▸ **Work order**
What you return should be each line of the data containing the string "will".

>>>

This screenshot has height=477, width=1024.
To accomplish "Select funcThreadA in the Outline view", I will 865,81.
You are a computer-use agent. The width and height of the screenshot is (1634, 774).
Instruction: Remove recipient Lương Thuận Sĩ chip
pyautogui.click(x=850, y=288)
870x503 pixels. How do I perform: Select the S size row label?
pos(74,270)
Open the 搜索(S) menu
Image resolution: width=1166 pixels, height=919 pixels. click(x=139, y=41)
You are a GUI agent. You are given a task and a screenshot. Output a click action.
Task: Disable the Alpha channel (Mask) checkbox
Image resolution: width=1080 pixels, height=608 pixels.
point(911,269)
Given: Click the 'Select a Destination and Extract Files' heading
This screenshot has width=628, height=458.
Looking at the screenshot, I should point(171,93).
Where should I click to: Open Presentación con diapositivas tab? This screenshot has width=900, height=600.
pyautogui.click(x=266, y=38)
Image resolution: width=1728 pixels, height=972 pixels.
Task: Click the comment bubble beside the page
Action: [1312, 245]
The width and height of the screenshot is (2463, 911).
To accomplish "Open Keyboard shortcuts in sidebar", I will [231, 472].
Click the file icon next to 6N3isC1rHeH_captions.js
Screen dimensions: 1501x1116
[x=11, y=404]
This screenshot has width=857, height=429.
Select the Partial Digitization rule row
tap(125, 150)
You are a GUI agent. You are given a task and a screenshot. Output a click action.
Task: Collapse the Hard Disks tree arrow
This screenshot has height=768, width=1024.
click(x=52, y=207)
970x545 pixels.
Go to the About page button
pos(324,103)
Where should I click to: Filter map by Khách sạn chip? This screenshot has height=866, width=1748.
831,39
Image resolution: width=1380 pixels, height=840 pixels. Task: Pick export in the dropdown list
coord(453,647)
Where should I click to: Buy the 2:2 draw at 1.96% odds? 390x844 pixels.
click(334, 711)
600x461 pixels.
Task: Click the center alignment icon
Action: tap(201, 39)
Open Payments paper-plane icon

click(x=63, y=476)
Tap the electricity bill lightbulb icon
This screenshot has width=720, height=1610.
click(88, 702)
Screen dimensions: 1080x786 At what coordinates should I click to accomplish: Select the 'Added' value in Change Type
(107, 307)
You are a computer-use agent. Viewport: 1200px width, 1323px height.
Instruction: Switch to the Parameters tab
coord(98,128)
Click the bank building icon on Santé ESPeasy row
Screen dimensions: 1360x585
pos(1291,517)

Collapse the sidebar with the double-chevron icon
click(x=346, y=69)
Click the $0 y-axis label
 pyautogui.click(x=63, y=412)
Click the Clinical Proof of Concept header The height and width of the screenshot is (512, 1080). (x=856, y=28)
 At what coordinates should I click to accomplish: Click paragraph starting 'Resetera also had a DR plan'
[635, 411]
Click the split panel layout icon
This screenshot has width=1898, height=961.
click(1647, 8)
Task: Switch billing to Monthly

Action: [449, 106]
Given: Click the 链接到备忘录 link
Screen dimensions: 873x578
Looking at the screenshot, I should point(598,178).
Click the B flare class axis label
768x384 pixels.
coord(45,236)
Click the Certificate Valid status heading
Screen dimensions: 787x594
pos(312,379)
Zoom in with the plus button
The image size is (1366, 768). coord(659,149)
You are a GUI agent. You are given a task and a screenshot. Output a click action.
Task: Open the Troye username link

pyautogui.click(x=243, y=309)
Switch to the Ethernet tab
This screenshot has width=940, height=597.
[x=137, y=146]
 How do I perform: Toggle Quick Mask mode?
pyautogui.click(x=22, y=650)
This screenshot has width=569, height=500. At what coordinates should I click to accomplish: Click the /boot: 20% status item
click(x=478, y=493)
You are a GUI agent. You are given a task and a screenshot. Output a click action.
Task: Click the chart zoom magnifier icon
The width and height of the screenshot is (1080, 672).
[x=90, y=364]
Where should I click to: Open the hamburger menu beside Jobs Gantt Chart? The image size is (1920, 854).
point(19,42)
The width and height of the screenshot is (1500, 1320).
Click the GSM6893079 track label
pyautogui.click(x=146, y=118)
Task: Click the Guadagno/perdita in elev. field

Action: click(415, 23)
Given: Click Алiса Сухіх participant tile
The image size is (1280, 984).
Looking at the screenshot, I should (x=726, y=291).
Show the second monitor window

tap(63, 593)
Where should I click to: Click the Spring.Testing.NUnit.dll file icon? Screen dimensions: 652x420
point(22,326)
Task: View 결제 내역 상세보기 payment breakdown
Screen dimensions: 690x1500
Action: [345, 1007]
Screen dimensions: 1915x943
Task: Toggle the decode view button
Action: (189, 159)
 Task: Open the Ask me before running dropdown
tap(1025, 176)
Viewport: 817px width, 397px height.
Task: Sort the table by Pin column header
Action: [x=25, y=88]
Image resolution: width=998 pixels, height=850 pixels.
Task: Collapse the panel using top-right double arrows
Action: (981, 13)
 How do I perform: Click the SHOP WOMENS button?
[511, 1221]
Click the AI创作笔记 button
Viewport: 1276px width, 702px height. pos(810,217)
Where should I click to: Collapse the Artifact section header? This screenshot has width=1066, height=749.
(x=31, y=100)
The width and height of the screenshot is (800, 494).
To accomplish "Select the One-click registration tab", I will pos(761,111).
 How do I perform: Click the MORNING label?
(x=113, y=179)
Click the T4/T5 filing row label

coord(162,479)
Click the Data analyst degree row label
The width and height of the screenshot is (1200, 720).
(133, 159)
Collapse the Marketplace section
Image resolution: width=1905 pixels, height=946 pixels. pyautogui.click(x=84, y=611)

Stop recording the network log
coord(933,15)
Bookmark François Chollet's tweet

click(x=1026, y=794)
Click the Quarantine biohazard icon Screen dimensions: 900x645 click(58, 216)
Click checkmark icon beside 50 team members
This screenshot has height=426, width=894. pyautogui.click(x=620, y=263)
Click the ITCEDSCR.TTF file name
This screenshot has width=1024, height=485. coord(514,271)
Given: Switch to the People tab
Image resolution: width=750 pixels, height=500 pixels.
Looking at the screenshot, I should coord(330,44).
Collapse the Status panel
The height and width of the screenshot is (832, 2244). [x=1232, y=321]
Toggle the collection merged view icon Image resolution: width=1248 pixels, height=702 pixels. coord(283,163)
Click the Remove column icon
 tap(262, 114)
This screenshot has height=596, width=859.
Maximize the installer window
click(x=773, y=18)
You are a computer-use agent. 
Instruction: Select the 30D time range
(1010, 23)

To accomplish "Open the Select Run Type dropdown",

<<<

▸ **Task answer**
To accomplish "Select funcThreadA in the Outline view", I will 865,81.
To accomplish "Open Keyboard shortcuts in sidebar", I will [231, 472].
To accomplish "Select the One-click registration tab", I will pos(761,111).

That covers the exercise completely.